[Item coordinate data]
------------------------------------------------------------
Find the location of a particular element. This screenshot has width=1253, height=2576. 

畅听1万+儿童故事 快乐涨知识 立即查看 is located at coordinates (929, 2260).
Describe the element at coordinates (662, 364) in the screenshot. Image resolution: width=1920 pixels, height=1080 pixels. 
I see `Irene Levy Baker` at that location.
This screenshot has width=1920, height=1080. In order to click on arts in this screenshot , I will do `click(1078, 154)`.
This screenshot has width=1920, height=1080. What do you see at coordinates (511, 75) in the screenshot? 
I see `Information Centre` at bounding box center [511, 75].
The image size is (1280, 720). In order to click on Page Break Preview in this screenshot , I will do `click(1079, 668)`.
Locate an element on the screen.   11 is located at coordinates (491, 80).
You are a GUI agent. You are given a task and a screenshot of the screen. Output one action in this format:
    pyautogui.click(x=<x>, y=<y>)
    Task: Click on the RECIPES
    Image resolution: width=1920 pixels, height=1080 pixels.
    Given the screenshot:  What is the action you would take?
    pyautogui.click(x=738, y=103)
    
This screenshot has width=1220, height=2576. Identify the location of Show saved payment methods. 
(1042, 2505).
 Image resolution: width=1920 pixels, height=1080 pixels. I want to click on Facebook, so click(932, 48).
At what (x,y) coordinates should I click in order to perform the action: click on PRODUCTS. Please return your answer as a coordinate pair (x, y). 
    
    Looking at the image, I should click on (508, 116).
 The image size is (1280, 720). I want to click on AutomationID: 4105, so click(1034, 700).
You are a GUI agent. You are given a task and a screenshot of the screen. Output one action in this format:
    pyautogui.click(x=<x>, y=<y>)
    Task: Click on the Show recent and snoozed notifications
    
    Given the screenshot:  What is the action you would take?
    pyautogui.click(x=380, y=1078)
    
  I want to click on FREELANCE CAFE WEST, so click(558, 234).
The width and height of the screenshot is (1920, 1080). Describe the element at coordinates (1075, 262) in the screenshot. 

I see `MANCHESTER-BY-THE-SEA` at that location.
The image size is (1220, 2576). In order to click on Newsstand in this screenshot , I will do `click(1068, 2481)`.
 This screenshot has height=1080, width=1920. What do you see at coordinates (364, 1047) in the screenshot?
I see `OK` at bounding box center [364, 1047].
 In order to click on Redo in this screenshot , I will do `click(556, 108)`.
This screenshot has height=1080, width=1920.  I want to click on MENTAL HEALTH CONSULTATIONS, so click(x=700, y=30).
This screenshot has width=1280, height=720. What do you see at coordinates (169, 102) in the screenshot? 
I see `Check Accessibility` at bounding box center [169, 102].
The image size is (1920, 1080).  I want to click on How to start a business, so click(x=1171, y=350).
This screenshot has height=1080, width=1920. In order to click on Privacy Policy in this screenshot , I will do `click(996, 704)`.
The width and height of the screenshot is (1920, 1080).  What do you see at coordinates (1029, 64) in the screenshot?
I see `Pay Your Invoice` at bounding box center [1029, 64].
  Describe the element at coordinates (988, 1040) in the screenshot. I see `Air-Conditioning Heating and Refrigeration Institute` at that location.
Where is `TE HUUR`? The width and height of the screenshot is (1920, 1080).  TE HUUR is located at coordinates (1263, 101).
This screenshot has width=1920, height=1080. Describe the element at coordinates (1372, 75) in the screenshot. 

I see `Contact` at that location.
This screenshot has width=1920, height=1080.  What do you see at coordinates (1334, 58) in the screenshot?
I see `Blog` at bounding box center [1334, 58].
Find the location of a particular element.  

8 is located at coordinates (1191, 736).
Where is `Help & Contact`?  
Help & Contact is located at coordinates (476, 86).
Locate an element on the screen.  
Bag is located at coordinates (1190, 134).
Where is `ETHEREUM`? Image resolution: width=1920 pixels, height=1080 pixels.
------------------------------------------------------------
Rewrite every line of the material above as a numbered list, leaving out the blank lines.

**ANSWER TO THE EXERCISE**
1. Find the location of a particular element. This screenshot has width=1253, height=2576. 
2. 畅听1万+儿童故事 快乐涨知识 立即查看 is located at coordinates (929, 2260).
3. Describe the element at coordinates (662, 364) in the screenshot. Image resolution: width=1920 pixels, height=1080 pixels. 
4. I see `Irene Levy Baker` at that location.
5. This screenshot has width=1920, height=1080. In order to click on arts in this screenshot , I will do `click(1078, 154)`.
6. This screenshot has width=1920, height=1080. What do you see at coordinates (511, 75) in the screenshot? 
7. I see `Information Centre` at bounding box center [511, 75].
8. The image size is (1280, 720). In order to click on Page Break Preview in this screenshot , I will do `click(1079, 668)`.
9. Locate an element on the screen.   11 is located at coordinates (491, 80).
10. You are a GUI agent. You are given a task and a screenshot of the screen. Output one action in this format:
11.     pyautogui.click(x=<x>, y=<y>)
12.     Task: Click on the RECIPES
13.     Image resolution: width=1920 pixels, height=1080 pixels.
14.     Given the screenshot:  What is the action you would take?
15.     pyautogui.click(x=738, y=103)
16. This screenshot has width=1220, height=2576. Identify the location of Show saved payment methods. 
17. (1042, 2505).
18.  Image resolution: width=1920 pixels, height=1080 pixels. I want to click on Facebook, so click(932, 48).
19. At what (x,y) coordinates should I click in order to perform the action: click on PRODUCTS. Please return your answer as a coordinate pair (x, y). 
20.     Looking at the image, I should click on (508, 116).
21.  The image size is (1280, 720). I want to click on AutomationID: 4105, so click(1034, 700).
22. You are a GUI agent. You are given a task and a screenshot of the screen. Output one action in this format:
23.     pyautogui.click(x=<x>, y=<y>)
24.     Task: Click on the Show recent and snoozed notifications
25.     Given the screenshot:  What is the action you would take?
26.     pyautogui.click(x=380, y=1078)
27.   I want to click on FREELANCE CAFE WEST, so click(558, 234).
28. The width and height of the screenshot is (1920, 1080). Describe the element at coordinates (1075, 262) in the screenshot. 
29. I see `MANCHESTER-BY-THE-SEA` at that location.
30. The image size is (1220, 2576). In order to click on Newsstand in this screenshot , I will do `click(1068, 2481)`.
31.  This screenshot has height=1080, width=1920. What do you see at coordinates (364, 1047) in the screenshot?
32. I see `OK` at bounding box center [364, 1047].
33.  In order to click on Redo in this screenshot , I will do `click(556, 108)`.
34. This screenshot has height=1080, width=1920.  I want to click on MENTAL HEALTH CONSULTATIONS, so click(x=700, y=30).
35. This screenshot has width=1280, height=720. What do you see at coordinates (169, 102) in the screenshot? 
36. I see `Check Accessibility` at bounding box center [169, 102].
37. The image size is (1920, 1080).  I want to click on How to start a business, so click(x=1171, y=350).
38. This screenshot has height=1080, width=1920. In order to click on Privacy Policy in this screenshot , I will do `click(996, 704)`.
39. The width and height of the screenshot is (1920, 1080).  What do you see at coordinates (1029, 64) in the screenshot?
40. I see `Pay Your Invoice` at bounding box center [1029, 64].
41.   Describe the element at coordinates (988, 1040) in the screenshot. I see `Air-Conditioning Heating and Refrigeration Institute` at that location.
42. Where is `TE HUUR`? The width and height of the screenshot is (1920, 1080).  TE HUUR is located at coordinates (1263, 101).
43. This screenshot has width=1920, height=1080. Describe the element at coordinates (1372, 75) in the screenshot. 
44. I see `Contact` at that location.
45. This screenshot has width=1920, height=1080.  What do you see at coordinates (1334, 58) in the screenshot?
46. I see `Blog` at bounding box center [1334, 58].
47. Find the location of a particular element.  
48. 8 is located at coordinates (1191, 736).
49. Where is `Help & Contact`?  
50. Help & Contact is located at coordinates (476, 86).
51. Locate an element on the screen.  
52. Bag is located at coordinates (1190, 134).
53. Where is `ETHEREUM`? Image resolution: width=1920 pixels, height=1080 pixels.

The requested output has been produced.